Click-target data
[Start]

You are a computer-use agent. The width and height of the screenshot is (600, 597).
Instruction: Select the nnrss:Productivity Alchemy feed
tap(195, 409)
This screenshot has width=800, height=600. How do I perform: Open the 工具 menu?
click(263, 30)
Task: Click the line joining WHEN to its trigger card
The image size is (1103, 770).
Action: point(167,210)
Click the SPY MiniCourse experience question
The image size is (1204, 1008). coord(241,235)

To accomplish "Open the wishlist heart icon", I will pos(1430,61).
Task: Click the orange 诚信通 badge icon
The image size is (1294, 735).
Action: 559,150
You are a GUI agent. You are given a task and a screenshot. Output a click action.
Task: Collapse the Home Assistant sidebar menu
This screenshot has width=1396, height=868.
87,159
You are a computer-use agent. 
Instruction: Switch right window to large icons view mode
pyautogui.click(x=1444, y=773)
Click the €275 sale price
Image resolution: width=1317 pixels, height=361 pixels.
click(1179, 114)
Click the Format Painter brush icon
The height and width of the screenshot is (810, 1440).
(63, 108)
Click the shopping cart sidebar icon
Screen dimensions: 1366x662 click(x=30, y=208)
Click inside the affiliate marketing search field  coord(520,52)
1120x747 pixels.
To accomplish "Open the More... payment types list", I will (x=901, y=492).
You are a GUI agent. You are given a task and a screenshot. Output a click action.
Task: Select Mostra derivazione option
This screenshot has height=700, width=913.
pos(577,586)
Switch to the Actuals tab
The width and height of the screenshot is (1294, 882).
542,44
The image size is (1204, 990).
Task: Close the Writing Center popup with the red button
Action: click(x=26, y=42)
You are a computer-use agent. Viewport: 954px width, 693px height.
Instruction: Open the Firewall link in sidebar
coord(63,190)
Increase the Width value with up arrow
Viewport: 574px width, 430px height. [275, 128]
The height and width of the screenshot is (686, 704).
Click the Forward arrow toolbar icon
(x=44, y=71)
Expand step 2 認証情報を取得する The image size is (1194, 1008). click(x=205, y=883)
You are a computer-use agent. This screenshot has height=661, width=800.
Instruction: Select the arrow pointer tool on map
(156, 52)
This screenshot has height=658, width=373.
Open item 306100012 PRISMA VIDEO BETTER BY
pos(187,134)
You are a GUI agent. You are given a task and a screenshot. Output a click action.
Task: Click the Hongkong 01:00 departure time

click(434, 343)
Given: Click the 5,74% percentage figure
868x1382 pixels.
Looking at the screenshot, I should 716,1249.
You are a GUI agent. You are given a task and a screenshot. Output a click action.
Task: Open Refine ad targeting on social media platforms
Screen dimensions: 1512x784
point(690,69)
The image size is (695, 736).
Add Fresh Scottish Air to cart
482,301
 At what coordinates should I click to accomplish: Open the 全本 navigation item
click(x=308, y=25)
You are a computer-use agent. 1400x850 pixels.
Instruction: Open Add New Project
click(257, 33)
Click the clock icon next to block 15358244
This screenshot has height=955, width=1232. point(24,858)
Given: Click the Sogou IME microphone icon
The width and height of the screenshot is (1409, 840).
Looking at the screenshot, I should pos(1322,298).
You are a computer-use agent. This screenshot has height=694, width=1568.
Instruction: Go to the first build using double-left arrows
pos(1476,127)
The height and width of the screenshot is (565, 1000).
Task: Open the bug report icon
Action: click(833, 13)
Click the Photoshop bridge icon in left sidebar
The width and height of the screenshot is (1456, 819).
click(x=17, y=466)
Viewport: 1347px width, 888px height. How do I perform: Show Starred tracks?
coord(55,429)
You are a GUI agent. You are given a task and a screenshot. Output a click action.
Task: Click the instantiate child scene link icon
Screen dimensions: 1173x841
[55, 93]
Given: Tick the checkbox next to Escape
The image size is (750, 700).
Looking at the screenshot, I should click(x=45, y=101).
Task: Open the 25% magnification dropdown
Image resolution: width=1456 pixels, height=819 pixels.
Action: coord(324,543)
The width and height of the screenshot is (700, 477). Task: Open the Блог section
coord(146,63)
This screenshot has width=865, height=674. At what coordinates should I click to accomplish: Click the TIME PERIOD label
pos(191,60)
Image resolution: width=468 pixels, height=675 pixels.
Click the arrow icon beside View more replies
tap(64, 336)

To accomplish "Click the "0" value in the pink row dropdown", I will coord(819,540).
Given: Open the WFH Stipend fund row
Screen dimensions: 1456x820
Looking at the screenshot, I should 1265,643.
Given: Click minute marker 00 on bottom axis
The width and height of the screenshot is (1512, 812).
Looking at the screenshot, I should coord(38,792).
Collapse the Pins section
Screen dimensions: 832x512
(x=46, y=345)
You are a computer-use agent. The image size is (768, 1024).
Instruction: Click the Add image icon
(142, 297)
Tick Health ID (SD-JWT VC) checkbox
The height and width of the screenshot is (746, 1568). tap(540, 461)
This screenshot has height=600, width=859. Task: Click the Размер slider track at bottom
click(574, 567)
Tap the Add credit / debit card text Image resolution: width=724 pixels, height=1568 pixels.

[End]

> [GIVEN INSTRUCTION]:
Rewrite the material with every "Instruction" changed to "Directive", leaving everything else untouched.

> [OUTPUT FOR THIS TASK]:
You are a computer-use agent. The width and height of the screenshot is (600, 597).
Directive: Select the nnrss:Productivity Alchemy feed
tap(195, 409)
This screenshot has width=800, height=600. How do I perform: Open the 工具 menu?
click(263, 30)
Task: Click the line joining WHEN to its trigger card
The image size is (1103, 770).
Action: point(167,210)
Click the SPY MiniCourse experience question
The image size is (1204, 1008). coord(241,235)

To accomplish "Open the wishlist heart icon", I will pos(1430,61).
Task: Click the orange 诚信通 badge icon
The image size is (1294, 735).
Action: 559,150
You are a GUI agent. You are given a task and a screenshot. Output a click action.
Task: Collapse the Home Assistant sidebar menu
This screenshot has width=1396, height=868.
87,159
You are a computer-use agent. 
Directive: Switch right window to large icons view mode
pyautogui.click(x=1444, y=773)
Click the €275 sale price
Image resolution: width=1317 pixels, height=361 pixels.
click(1179, 114)
Click the Format Painter brush icon
The height and width of the screenshot is (810, 1440).
(63, 108)
Click the shopping cart sidebar icon
Screen dimensions: 1366x662 click(x=30, y=208)
Click inside the affiliate marketing search field  coord(520,52)
1120x747 pixels.
To accomplish "Open the More... payment types list", I will (x=901, y=492).
You are a GUI agent. You are given a task and a screenshot. Output a click action.
Task: Select Mostra derivazione option
This screenshot has height=700, width=913.
pos(577,586)
Switch to the Actuals tab
The width and height of the screenshot is (1294, 882).
542,44
The image size is (1204, 990).
Task: Close the Writing Center popup with the red button
Action: click(x=26, y=42)
You are a computer-use agent. Viewport: 954px width, 693px height.
Directive: Open the Firewall link in sidebar
coord(63,190)
Increase the Width value with up arrow
Viewport: 574px width, 430px height. [275, 128]
The height and width of the screenshot is (686, 704).
Click the Forward arrow toolbar icon
(x=44, y=71)
Expand step 2 認証情報を取得する The image size is (1194, 1008). click(x=205, y=883)
You are a computer-use agent. This screenshot has height=661, width=800.
Directive: Select the arrow pointer tool on map
(156, 52)
This screenshot has height=658, width=373.
Open item 306100012 PRISMA VIDEO BETTER BY
pos(187,134)
You are a GUI agent. You are given a task and a screenshot. Output a click action.
Task: Click the Hongkong 01:00 departure time

click(434, 343)
Given: Click the 5,74% percentage figure
868x1382 pixels.
Looking at the screenshot, I should 716,1249.
You are a GUI agent. You are given a task and a screenshot. Output a click action.
Task: Open Refine ad targeting on social media platforms
Screen dimensions: 1512x784
point(690,69)
The image size is (695, 736).
Add Fresh Scottish Air to cart
482,301
 At what coordinates should I click to accomplish: Open the 全本 navigation item
click(x=308, y=25)
You are a computer-use agent. 1400x850 pixels.
Directive: Open Add New Project
click(257, 33)
Click the clock icon next to block 15358244
This screenshot has height=955, width=1232. point(24,858)
Given: Click the Sogou IME microphone icon
The width and height of the screenshot is (1409, 840).
Looking at the screenshot, I should pos(1322,298).
You are a computer-use agent. This screenshot has height=694, width=1568.
Directive: Go to the first build using double-left arrows
pos(1476,127)
The height and width of the screenshot is (565, 1000).
Task: Open the bug report icon
Action: click(833, 13)
Click the Photoshop bridge icon in left sidebar
The width and height of the screenshot is (1456, 819).
click(x=17, y=466)
Viewport: 1347px width, 888px height. How do I perform: Show Starred tracks?
coord(55,429)
You are a GUI agent. You are given a task and a screenshot. Output a click action.
Task: Click the instantiate child scene link icon
Screen dimensions: 1173x841
[55, 93]
Given: Tick the checkbox next to Escape
The image size is (750, 700).
Looking at the screenshot, I should click(x=45, y=101).
Task: Open the 25% magnification dropdown
Image resolution: width=1456 pixels, height=819 pixels.
Action: coord(324,543)
The width and height of the screenshot is (700, 477). Task: Open the Блог section
coord(146,63)
This screenshot has width=865, height=674. At what coordinates should I click to accomplish: Click the TIME PERIOD label
pos(191,60)
Image resolution: width=468 pixels, height=675 pixels.
Click the arrow icon beside View more replies
tap(64, 336)

To accomplish "Click the "0" value in the pink row dropdown", I will coord(819,540).
Given: Open the WFH Stipend fund row
Screen dimensions: 1456x820
Looking at the screenshot, I should 1265,643.
Given: Click minute marker 00 on bottom axis
The width and height of the screenshot is (1512, 812).
Looking at the screenshot, I should coord(38,792).
Collapse the Pins section
Screen dimensions: 832x512
(x=46, y=345)
You are a computer-use agent. The image size is (768, 1024).
Directive: Click the Add image icon
(142, 297)
Tick Health ID (SD-JWT VC) checkbox
The height and width of the screenshot is (746, 1568). tap(540, 461)
This screenshot has height=600, width=859. Task: Click the Размер slider track at bottom
click(574, 567)
Tap the Add credit / debit card text Image resolution: width=724 pixels, height=1568 pixels.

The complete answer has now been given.